We mortgage our future in pursuit of our dreams only to find that the corrupt system took advantage of us. The system at some point implodes, and everyone loses. The low spark is the depression that sets in even while we wear the appearance of glitz and glamour to keep up. We place value on one’s appearance and not substance, and end up idolizing the corruption because it looks successful even while it breeds destruction. Steve Winwood and Traffic never made it to the charts in Britain (their homeland), but the song reached immortality in the USA. I wonder what that says about the two worlds?

We begin the Book of Leviticus this week. God calls to Moses and commands him to spread the word. If/when one brings a sacrificial offering to the altar, one should bring his/her finest. The text goes on to list the appropriate offerings: a large animal, large bird, small bird, or grain without yeast.
The Talmud (Talmud, Menachot 110a ) teaches us, “It is said of a large ox, ‘A fire offering, a sweet savor’; of a small bird, ‘A fire offering, a sweet savor’; and of a meal offering, ‘A fire offering, a sweet savor.’ This is to teach you that it is the same whether a person offers much or little, so long as he directs his heart to heaven.” Further, the grain has to be yeast free, so that no feels that they have to falsely inflate their offering to make it “look more valuable.” This is an offering from the heart, and each offering is of the same value … a sweet savor unto God.

Now, $22,000 is a lot of money to raise in an afternoon.

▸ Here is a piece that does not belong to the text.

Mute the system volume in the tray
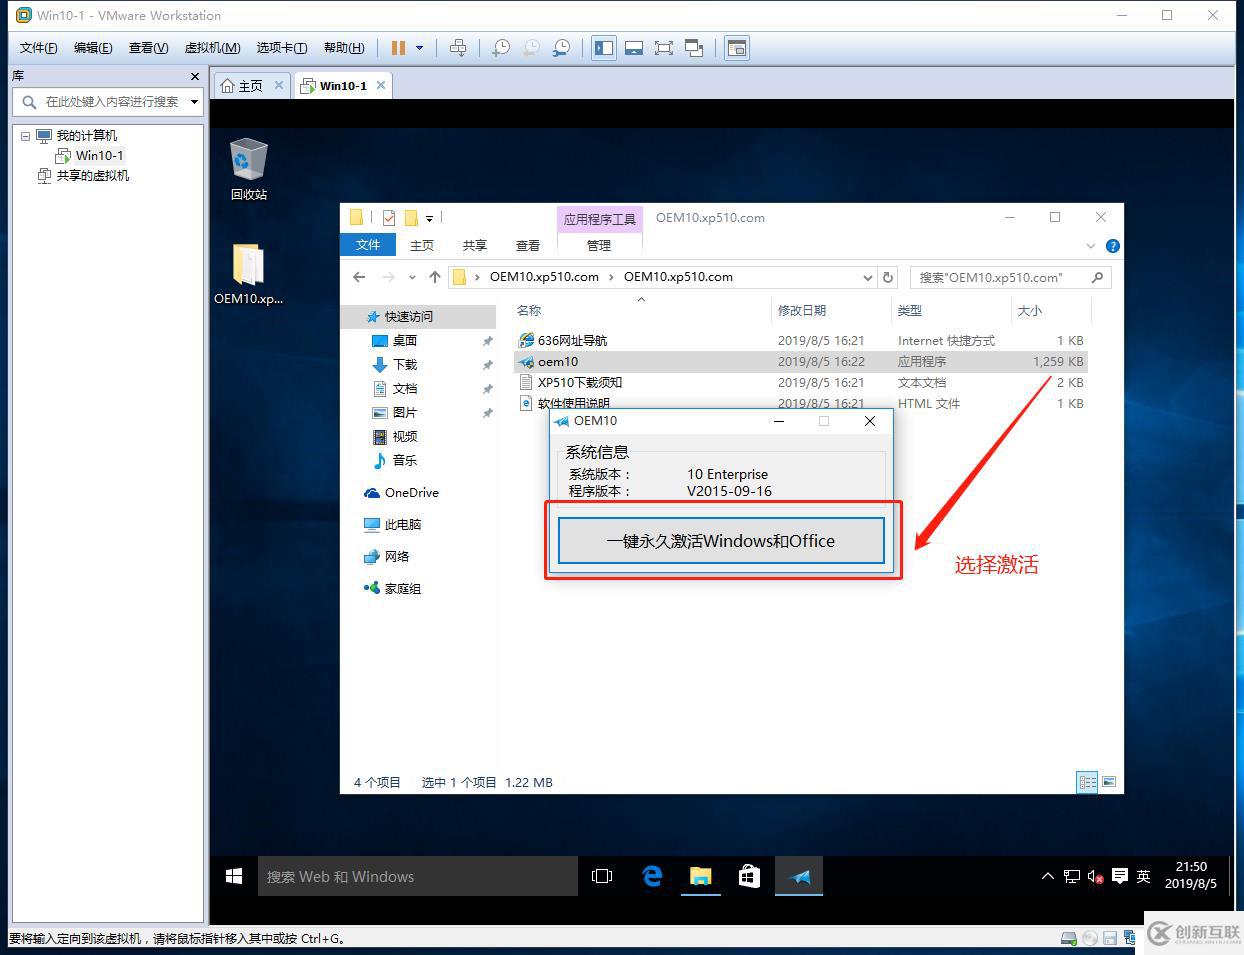Viewport: 1244px width, 955px height. click(1095, 875)
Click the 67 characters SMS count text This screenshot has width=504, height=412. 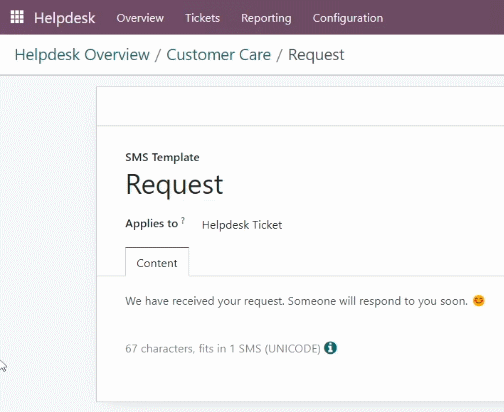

Yes, there are events attended by wealthy people that raise more, but the spirit of this day was at least on par (if not greater than) with these more posh events. There was no need for yeast to inflate the atmosphere. It was everything that one craves in a benefit event. The best part is that this community comes together annually for this event and everyone knows each other. The performers are at least as popular for the people that they are playing for as they are for the music they provide: a rock solid community (pun intended).

This provided the “sweet savor before God.” I see the same in the story of Steve Winwood. He made it famous but never lost sight of all that was sacred, the sweet savor before God. As the Prophet told us, “Hold Fast To Your Dreams.” Pursue them and don’t sell your soul in that pursuit. Trust in yourself to overcome the obstacles in life and don’t cave before them. Scripture tells us that God wants the gift of the heart. If one can afford the bull, bring the bull. If one can only afford the bird, bring it. If all one can afford is simple grain, it is as honorable as any other gift. It is the love and power of the spirit that changes the world, not the bravado of ego. Love yourself enough to be proud of yourself … and the world changes. Shabbat Shalom!